Paired-end library in FASTQ format

There are two ways that KBase and GenBank SRA recognize a paired-end library. A paired-end library can be either two files which typically have the same name and are designated as forward and reverse or a single interleaved file. Interleaved files use an 8-line format where forward and reverse reads alternate.
Open the Import tab in the Data Browser and drag either one interleaved file or two paired files into the Staging Area.
Open the pulldown menu to the right of the filename under the Import As... column in your Staging Area and select “FASTQ Reads NonInterleaved” for the first file in the pair. Make sure the correct file type is selected and the checkbox is active, then click "Import Selected". The Data Browser slide-out will close and the “Import FASTQ/SRA File as Reads from Staging Area” App will open.
Notice that the name of the FASTA/FASTQ file is filled in. A suggested Reads Object Name is also created by the import and can be changed.
If the files are two paired file, you will need to select a file for “Reverse/Right FASTA/FASTQ File Path” from the dropdown.
Paired-end or non-interleaved FASTQ Import
As with the single-end library example, you can make adjustments to the available parameters. Adjust the Sequencing Technology and any of the advanced options if needed. If the file is an interleaved paired-end library, check the box to the right of Interleaved.
Interleaved FASTQ Import
When ready, click the green "Run" button to start the import. When the import is finished, your Data Panel will update to show the new PairedEndLibrary object, and a report will appear in the Import App.

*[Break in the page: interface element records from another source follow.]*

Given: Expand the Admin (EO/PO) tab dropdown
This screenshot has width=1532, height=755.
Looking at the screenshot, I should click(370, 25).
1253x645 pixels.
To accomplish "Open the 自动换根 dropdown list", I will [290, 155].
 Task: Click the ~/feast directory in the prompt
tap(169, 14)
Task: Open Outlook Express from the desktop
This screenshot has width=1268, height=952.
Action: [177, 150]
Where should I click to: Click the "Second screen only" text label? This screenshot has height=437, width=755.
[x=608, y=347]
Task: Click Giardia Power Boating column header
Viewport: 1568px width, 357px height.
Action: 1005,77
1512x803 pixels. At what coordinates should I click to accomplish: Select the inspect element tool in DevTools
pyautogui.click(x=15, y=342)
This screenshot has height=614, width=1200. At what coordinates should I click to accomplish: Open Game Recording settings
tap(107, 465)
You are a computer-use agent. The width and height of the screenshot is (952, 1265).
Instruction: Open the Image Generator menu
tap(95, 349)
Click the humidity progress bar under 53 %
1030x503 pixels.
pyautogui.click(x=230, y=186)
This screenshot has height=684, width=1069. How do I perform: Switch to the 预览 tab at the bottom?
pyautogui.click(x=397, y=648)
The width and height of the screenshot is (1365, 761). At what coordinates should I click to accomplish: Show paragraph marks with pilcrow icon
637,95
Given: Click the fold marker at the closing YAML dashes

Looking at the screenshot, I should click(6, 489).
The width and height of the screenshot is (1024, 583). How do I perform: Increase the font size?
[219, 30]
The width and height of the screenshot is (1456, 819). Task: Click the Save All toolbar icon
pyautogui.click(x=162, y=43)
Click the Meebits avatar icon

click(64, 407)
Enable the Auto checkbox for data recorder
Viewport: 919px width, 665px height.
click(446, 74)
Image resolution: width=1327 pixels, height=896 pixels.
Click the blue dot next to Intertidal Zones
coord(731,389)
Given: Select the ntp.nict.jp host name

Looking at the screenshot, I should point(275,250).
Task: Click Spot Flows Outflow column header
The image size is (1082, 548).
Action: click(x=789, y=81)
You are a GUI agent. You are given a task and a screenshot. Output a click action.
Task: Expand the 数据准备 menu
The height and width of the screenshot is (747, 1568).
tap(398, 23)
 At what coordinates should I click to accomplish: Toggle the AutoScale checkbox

Importing a reads library from other sources

In the Staging Area, beneath the box for Drag and Drop, there are other options for adding data to your staging area. You can import reads into KBase using Globus Online, or by supplying a URL for a publicly accessible FTP location, Google Drive, Dropbox, or a direct HTTP link.
If your reads are in a publicly accessible URL, you can bypass the Staging Area and directly import reads into your Narrative using one of these three apps (which you can find in the Apps panel or the App Catalog):
Note that directly importing these files into KBase from the web behaves the essentially the same as uploading to the Staging Area and then importing to a Narrative, except the transfer is carried out by the Importer App. Use the link available to directly download the file as if you were going to save it to your computer.
For SRA reads from NCBI, this generally means navigating to the Data access tab of the Run Browser in the NCBI Sequence Read Archive (SRA) for the reads to import, as seen here:
For this example, SRR18272216, navigate to the Data access tab and copy the SRA-download link under Name and paste the full link into the Import from Web App.
Copy the SRA-download link located under the Name heading and paste the link into the URL input within the Importer App.
For how to search and download or locate download links for SRA sequences, see the NCBI Search and Download documentation.

Drag & Drop Limitations

The drag & drop from your local computer works for many files, but there is a size limit that depends on your computer and browser. Some users have reported problems around 20GB. For larger files, use Globus Online transfer.

Bulk Import

FASTQ and SRA reads can be imported as one of the supported bulk import types. You can select multiple assemblies simultaneously from the staging area to import them at once. See the bulk import section of the guide to importing data into the Narrative.

Transfer reads from JGI

If you are a JGI user, you can transfer public genome reads and assemblies (as well as your private data and annotated genomes) from JGI to your KBase account—see this page for instructions.